Facebookは魔性のデータ収集モンスター:ジェフリー・ガンドラック

新債券王ことDoubleLine Capitalのジェフリー・ガンドラック氏のYahoo Financeインタビュー号外編の第4弾。
Facebookや金融メディアに対して厳しい批判を繰り広げている。


「金融メディアには誤報が満ちている。」

ガンドラック氏がYahoo Financeのインタビューでメディアを批判した。
同氏のメディア批判は今に始まったことではない。
かつてはBloombergやWSJ、最近もCNBCを非難し、出入り禁止にしている。
今回、これまでほとんど接点のなかったYahoo Financeの長編のインタビューに応じたのもこれに起因している。

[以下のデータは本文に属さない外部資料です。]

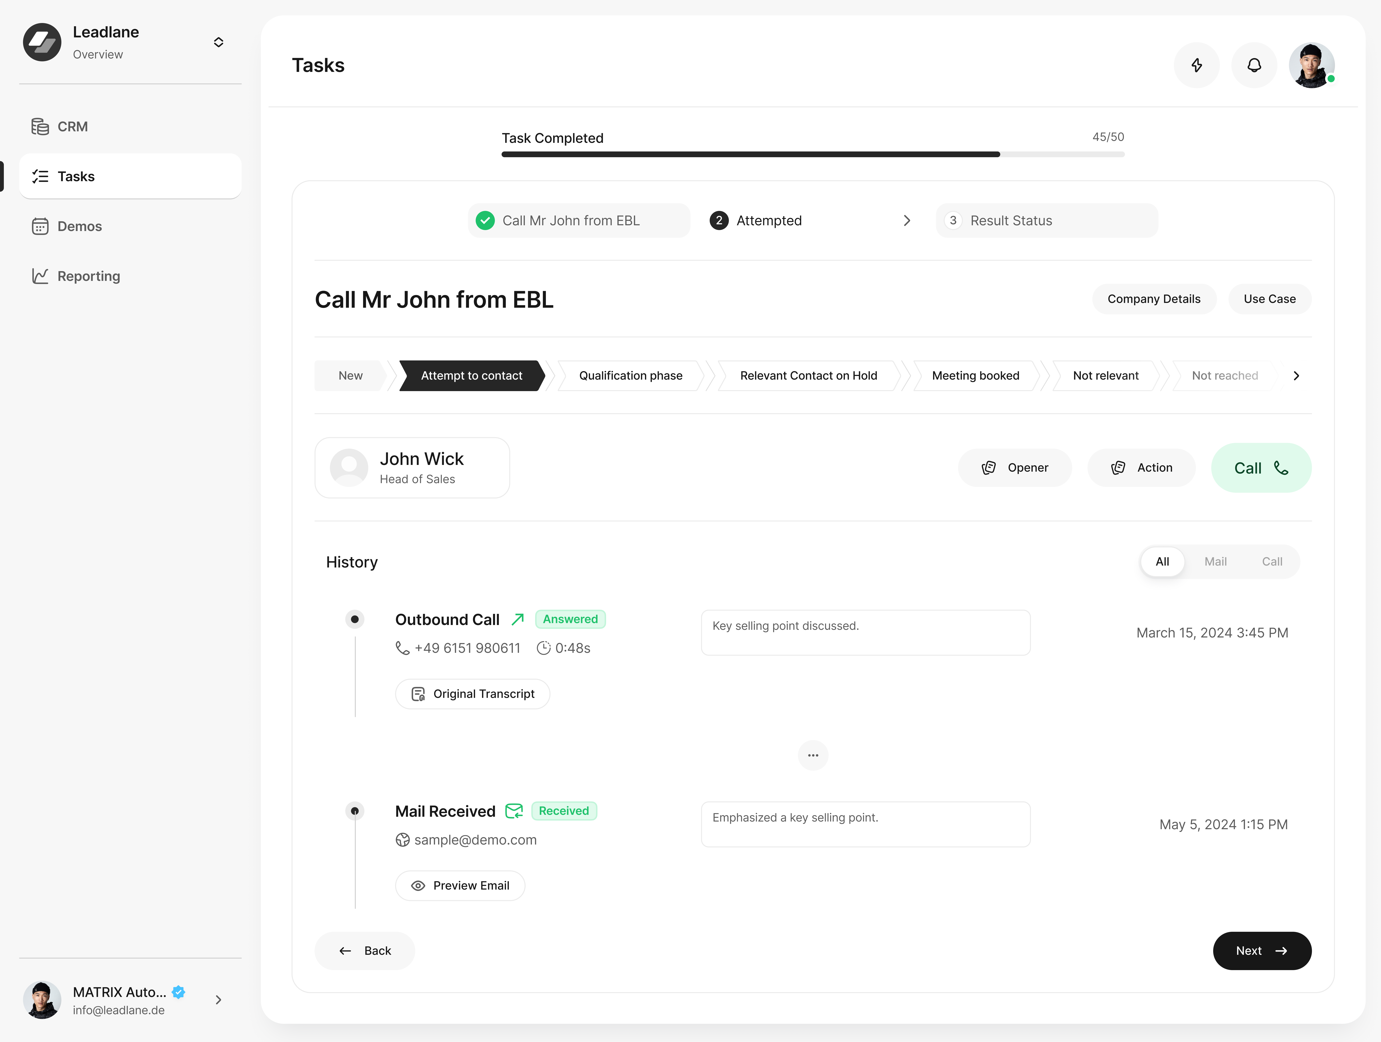Expand the Leadlane workspace switcher chevrons
Screen dimensions: 1381x1042
(219, 42)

「例えば私がウェブキャストをすると、それが報道されて、半分以上が間違っているんだ。
私は言っていないのに『not』という言葉を忘れて逆の意味にしてしまう。」

ガンドラック氏の発言を完全に正しく理解するのは決して容易ではない。
ファンダメンタルズとトレーディングの両方についての深い知識が必要になる。
理屈よりも現実を重視するがゆえに、発言の趣旨を理解するまでに時間がかかることもしばしばだ。
フィナンシャル・ポインターはこれまでガンドラック氏のツイートの大半を伝えてきたが、いつも解釈と裏取りに長い時間がかかるのが実情だ。
大手金融メディアのレポーターが意図して誤報をしているわけではないだろうが、誤解や強引な解釈があってもおかしくない。


「たくさんの人が報道しているが、それは何か報道された人、報道されたものについてで、1年生が遊ぶ伝言ゲームのようだ。
クラス全員を回ったら最初『太陽が輝く』だったのが最後には『牛がホテルにいる』になっている。
読む側はメッセージがどう変えられたかわからない。
それなのに、それがまた再報道されるんだ。」

ガンドラック氏は、自分が本当に考えていることを人々に伝えたいと語る。
そのため、ライブ・インタビュー、書面による声明、そしてTwitterが適しているという。
ガンドラック氏の発言がそのまま伝わるからだ。
一方で、同氏のFacebook評は厳しい。

Facebookは絶対にやらない。

ガンドラック氏は昨年4月Facebook株のショートを推奨した。
エネルギー関連のロングとのペア・トレードだった。
その後、Facebook株は7月まで上げたもののその後大きく下げた。
今では少し戻している。
ガンドラック氏はFacebookを厳しく非難する。

「Facebookの大きな問題は、明らかにその事業モデルにある。
・・・
Facebookは使い勝手がよく安全だと売っているが、実際には魔性のデータ収集の怪物だ。
彼らは反省していない。」

Facebookの社会的責任に対する疑問が深まっている。
EUや英国が、Facebookを念頭に顧客データの取り扱いを規制する動きが出ている。
ガンドラック氏はこれが引き金になると予想する。

規制ができあがれば、Facebook株価は下がるだろう。
ヘルスケア株は、数年前まではうなぎのぼりだったが、規制されるとその後大幅に下落した。